# Moin zusammen



## Rammsteinfan (2 Aug. 2007)

Hallo zusammen!
Mein Name ist Rammsteinfan und ich bin hier auf euer Board gestoßen. Vielleicht kennen mich ja schon welche von anderen Boards. Ich hoffe dass ich hier viel zum Boardleben beitragen.

Gruß Rammsteinfan


----------



## AMUN (2 Aug. 2007)

Hallo Rammsteinfan,

ich habe den Usernamen auf mehreren Foren gelesen aber die haben eher etwas mit PC’s oder Sport zu tun… falls du das bist 

Aber das ist ja auch egal… ich heiße dich willkommen in unserer kleinen Gemeinde und wünsche dir hier viel spaß

Grüße nach Nordrhein-Westfalen (hoffe es stimmt) 

Amun


----------



## rise (2 Aug. 2007)

Hi Rammstinfan 

Ja ich kenne dich vom GHS und GC...wünsche dir viel Spass hier auf dem Board und hoffe das du hier genauso postest wie auf andern Boards


----------



## Rammsteinfan (2 Aug. 2007)

@ AMUN, danke dir für die Grüße, ich sende mal Grüße zurück in den Norden.

@ rise, danke für die Begrüßung


----------



## Muli (2 Aug. 2007)

Und von mir gibt es auch nochmal einen schriftlichen Handschlag.

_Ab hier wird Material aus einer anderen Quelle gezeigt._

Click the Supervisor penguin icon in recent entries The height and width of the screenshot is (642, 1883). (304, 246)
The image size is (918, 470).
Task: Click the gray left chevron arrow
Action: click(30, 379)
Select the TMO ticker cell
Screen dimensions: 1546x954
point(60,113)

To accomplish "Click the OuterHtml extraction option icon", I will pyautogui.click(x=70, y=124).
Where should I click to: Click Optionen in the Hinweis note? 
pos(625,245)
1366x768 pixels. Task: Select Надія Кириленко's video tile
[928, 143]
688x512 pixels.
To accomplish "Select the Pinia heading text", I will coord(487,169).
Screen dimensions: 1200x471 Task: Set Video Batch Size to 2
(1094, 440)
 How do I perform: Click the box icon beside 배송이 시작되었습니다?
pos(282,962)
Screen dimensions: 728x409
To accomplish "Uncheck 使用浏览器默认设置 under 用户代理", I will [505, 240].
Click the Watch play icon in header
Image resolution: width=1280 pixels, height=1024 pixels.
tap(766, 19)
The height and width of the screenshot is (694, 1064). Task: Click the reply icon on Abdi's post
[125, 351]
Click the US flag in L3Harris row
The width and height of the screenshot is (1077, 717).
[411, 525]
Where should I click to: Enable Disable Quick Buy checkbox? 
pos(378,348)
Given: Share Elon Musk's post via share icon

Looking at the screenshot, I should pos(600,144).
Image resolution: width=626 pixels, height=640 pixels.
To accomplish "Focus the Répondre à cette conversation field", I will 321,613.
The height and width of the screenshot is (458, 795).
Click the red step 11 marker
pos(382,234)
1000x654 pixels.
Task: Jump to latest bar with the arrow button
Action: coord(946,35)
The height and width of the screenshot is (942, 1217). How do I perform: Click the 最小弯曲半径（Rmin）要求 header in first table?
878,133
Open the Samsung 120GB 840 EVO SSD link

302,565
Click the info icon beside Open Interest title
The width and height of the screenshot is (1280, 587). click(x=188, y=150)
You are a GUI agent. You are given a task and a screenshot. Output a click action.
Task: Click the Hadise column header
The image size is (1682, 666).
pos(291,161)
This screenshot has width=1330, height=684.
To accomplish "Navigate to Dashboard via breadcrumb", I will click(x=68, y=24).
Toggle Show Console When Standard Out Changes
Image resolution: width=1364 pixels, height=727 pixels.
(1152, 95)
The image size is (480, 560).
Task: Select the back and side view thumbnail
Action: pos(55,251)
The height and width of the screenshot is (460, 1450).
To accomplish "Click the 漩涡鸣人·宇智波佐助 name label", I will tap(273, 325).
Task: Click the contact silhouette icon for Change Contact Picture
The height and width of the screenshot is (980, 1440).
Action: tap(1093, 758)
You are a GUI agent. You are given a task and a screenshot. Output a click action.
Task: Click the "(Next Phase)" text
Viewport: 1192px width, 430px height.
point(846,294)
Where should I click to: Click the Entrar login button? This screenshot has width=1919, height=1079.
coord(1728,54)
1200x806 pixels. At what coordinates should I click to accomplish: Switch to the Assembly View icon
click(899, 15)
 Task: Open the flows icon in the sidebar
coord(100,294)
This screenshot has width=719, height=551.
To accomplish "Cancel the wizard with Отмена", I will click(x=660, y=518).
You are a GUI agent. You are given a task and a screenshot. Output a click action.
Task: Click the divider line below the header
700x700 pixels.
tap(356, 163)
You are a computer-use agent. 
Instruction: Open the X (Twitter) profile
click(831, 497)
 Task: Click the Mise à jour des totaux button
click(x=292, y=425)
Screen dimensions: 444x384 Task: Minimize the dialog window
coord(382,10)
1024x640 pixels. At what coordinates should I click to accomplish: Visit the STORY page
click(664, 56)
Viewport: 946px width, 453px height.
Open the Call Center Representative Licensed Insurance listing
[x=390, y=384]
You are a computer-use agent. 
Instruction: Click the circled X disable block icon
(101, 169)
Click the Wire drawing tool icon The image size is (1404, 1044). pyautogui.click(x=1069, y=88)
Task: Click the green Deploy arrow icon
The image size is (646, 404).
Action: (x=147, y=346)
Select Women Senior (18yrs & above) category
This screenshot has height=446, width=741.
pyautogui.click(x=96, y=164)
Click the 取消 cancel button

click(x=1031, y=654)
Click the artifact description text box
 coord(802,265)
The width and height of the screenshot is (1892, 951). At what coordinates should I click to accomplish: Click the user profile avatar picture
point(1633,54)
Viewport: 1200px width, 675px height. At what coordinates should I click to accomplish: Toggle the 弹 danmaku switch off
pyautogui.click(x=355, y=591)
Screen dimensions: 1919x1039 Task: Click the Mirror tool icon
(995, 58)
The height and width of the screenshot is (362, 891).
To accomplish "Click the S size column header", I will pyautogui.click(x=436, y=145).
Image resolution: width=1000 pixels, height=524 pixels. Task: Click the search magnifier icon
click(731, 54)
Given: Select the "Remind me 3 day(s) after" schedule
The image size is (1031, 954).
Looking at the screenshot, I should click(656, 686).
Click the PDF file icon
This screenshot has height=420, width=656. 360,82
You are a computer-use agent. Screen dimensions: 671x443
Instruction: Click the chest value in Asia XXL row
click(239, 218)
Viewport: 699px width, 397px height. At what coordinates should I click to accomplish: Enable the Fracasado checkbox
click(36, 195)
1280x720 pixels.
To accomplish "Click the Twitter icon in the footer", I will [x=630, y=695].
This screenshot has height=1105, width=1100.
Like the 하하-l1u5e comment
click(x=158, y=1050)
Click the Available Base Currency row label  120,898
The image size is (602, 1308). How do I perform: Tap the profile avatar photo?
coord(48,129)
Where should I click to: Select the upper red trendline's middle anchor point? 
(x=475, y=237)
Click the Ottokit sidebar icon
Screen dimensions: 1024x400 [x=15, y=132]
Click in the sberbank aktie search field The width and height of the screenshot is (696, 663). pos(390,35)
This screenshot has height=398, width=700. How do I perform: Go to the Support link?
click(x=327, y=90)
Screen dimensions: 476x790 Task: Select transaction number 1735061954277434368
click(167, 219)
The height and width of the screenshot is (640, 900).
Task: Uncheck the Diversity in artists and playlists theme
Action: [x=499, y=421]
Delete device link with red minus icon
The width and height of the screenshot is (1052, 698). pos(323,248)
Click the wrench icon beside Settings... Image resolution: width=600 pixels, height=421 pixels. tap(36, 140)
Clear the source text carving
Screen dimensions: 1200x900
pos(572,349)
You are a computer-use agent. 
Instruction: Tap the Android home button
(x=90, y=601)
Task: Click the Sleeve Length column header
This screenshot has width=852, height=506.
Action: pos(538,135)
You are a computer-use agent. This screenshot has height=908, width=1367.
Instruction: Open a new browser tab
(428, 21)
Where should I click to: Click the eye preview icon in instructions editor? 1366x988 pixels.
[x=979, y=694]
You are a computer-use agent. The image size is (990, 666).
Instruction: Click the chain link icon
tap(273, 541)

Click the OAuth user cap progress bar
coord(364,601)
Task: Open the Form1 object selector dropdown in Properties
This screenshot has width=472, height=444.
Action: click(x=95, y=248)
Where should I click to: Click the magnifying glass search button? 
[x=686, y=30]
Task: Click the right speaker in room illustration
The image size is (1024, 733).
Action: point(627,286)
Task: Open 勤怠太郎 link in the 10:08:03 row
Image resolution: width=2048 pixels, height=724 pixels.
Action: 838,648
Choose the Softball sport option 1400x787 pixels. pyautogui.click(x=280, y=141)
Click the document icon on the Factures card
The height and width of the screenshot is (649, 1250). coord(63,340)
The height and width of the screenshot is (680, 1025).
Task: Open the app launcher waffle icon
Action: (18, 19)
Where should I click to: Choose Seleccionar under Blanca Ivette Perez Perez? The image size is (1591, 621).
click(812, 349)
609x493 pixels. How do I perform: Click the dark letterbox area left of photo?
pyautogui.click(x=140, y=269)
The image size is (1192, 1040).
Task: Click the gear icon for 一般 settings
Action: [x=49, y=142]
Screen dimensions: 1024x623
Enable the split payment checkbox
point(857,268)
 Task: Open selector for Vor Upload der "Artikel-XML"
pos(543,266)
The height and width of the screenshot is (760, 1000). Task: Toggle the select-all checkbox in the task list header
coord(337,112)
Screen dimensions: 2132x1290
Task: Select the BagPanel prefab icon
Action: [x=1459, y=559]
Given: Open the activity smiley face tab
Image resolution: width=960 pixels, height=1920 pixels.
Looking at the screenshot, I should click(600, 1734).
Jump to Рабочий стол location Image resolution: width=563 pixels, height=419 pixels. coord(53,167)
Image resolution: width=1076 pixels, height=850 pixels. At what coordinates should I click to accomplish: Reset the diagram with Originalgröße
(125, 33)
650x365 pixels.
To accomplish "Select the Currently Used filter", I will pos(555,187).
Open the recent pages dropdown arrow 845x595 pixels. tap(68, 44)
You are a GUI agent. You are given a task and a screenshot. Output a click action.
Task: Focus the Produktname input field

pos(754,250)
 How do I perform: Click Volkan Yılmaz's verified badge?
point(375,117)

Das Begrüßungsgeld wurde leider kurzfristig abgeschafft, aber wir wünschen dir hier dennoch viel Spaß an Board.

Lieben Gruß, Muli


----------



## mark lutz (3 Aug. 2007)

hallo rammsteinfan ich kenne dich auch vom ci und möchte dich hier herzlich willkommen heissen viel spass


----------